### Document excerpt
If this is indeed the case, then this kid needs to come clean to his parents about his atheism. It is incredibly offensive to Catholics and blasphemous to Christ in the Blessed Sacrament when Holy Communion is received in such a manner. It is not the Eucharistic Minister’s problem or fault that the kid hasn’t come out about his atheism. Thus, the burden should not be placed on the minister, but rather on the young man. You seem to be suggesting that the Eucharistic Minister’s first responsibility is playing along with the deception of an illicit communication rather than protecting the Blessed Sacrament from sacrilege???
 
If this is indeed the case, then this kid needs to come clean to his parents about his atheism. It is incredibly offensive to Catholics and blasphemous to Christ in the Blessed Sacrament when Holy Communion is received in such a manner. It is not the Eucharistic Minister’s problem or fault that the kid hasn’t come out about his atheism. Thus, the burden should not be placed on the minister, but rather on the young man. You seem to be suggesting that the Eucharistic Minister’s first responsibility is playing along with the deception of an illicit communication rather than protecting the Blessed Sacrament from sacrilege???
easy now, just calm down. No need to get all worked up there. I understand that it is offensive to Catholics by receiving communion. I was not intending it to be taken as they should counsel the kid to deal with telling his family and it should not be placed on the minister or whoever to get him to do so, it is on the kid to come out to his family. I was simply suggesting that perhaps someone could sit down with him and explain why it is offensive and how they think he should come out to his parents. That’s it, one short simple talk. The burden should not be placed on the people of the church, but if no one is willing to talk to the kid in order to get him to come out, even by talking to the kid just once and make even the slightest effort, then people shouldn’t be so ticked off if they continue to get offended when they have made absolutely no effort whatsoever to stop the wrong. If you see a wrong and do absolutely nothing about it and continue to get angry or offended when the wrong has not been changed, then you have a viscous cycle. In a way, it reminds me of people who complain about government and politicians but yet never go to any meetings, don’t pay attention to who is running or what topics are up for vote, and don’t vote, yet continue to rant about how horrible the government is and the direction the city/state/nation is headed.
 
Personally, I am an atheist and take communion when I do go to Church with my parents. Yes, I know that it is against your faith and everything, I understand that and that so don’t waste telling me to stop. What I’m getting at is that I am an atheist and was raised in a very devout Catholic household, everyone else in my family remains devout to this day. My family has absolutely no clue about my true beliefs since I keep it from them due to fear of how they would react and how it would affect our relationship. When I am home I go to mass like always and sing the hymns and everything.

### Task set
1. In the forum discussion about an atheist receiving Communion, why does the atheist writer keep their beliefs from their family?
2. Continue the forum discussion about an atheist receiving Communion from its last sentence.
The data comes from a separate, unrelated source.

### The data

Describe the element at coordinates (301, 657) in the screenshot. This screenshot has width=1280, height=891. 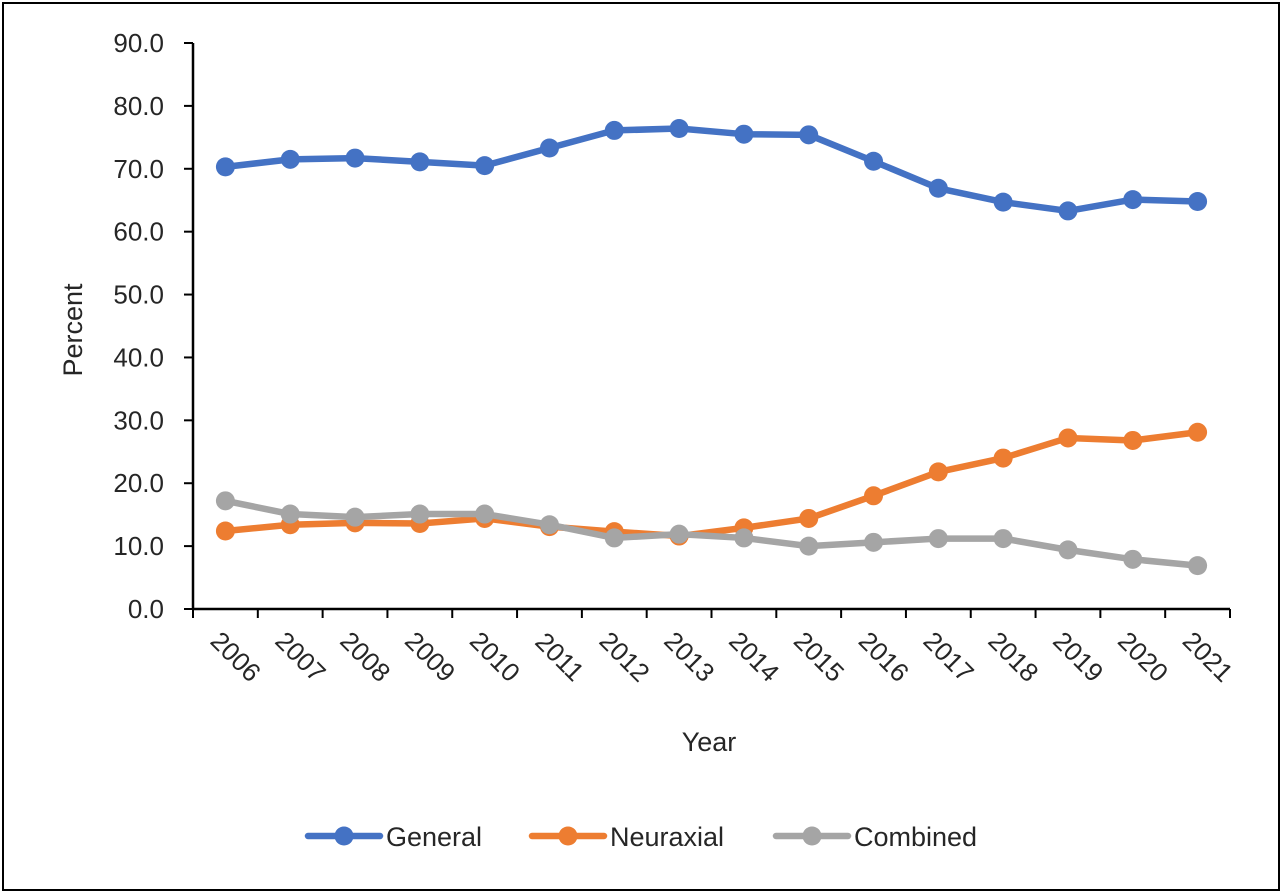
I see `x-tick-label: 2007` at that location.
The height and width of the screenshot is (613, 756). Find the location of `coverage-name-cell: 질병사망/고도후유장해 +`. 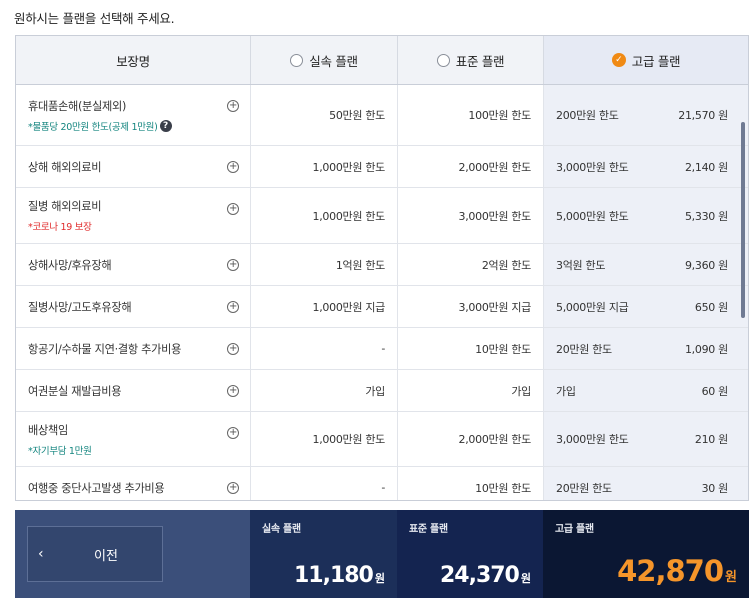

### Responses by task
1. They fear how their family would react and how it would affect their relationship.

2.
I know that you think you should report it due to the fact that you think it is immoral to receive communion when you are not Catholic but is there any chance the kid is in the same boat as I am? You know that he is an atheist and he probably knows that you do too so when you said “Body of Christ” he responds back with “yea, whatever” cus between the two of you, you both know that he thinks it’s a total lie. But does his own family know? Does he go along to church with his family who does not know about his atheism? If they do not know then I understand that in your eyes he still should not be receiving communion, but he might also be doing it to keep up appearances for his family. If they do not know and he continues, I think the best thing would be to try and help him out coming out about his atheism to his family if that is the problem. If they do know then I don’t know what to tell ya.
Now, I know that you unfortunately do not believe in God and have left the Truths of the Catholic faith. I feel sorry for you and hope you may see the Light of Christ once more.

But, I cannot leave what you are saying alone. It is just disgusting to me that you think so little of Jesus that you would continue to receive Him in Holy Communion even when you don’t believe just so that your parents won’t yell at you. I mean, just because you don’t believe doesn’t mean that Jesus isn’t there. He is still there present in the Eucharist and watching everything that you do no matter what you personally believe. So, to profane His presence in that way is just an abomination.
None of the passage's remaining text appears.